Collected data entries
──────────

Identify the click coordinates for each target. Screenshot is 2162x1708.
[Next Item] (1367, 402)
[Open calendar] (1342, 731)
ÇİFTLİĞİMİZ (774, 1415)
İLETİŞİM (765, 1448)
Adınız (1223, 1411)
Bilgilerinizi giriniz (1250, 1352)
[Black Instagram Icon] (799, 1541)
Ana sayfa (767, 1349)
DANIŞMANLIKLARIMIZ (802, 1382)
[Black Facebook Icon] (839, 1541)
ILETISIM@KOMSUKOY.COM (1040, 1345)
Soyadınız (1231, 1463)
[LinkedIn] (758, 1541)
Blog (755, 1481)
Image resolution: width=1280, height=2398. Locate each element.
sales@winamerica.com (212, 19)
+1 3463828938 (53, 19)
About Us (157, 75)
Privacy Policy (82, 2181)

──────────

#### What the task requires
From the records above, extract every entry verbatim.

#### Your solution
Identify the click coordinates for each target. Screenshot is 2162x1708.
[Next Item] (1367, 402)
[Open calendar] (1342, 731)
ÇİFTLİĞİMİZ (774, 1415)
İLETİŞİM (765, 1448)
Adınız (1223, 1411)
Bilgilerinizi giriniz (1250, 1352)
[Black Instagram Icon] (799, 1541)
Ana sayfa (767, 1349)
DANIŞMANLIKLARIMIZ (802, 1382)
[Black Facebook Icon] (839, 1541)
ILETISIM@KOMSUKOY.COM (1040, 1345)
Soyadınız (1231, 1463)
[LinkedIn] (758, 1541)
Blog (755, 1481)
Image resolution: width=1280, height=2398. Locate each element.
sales@winamerica.com (212, 19)
+1 3463828938 (53, 19)
About Us (157, 75)
Privacy Policy (82, 2181)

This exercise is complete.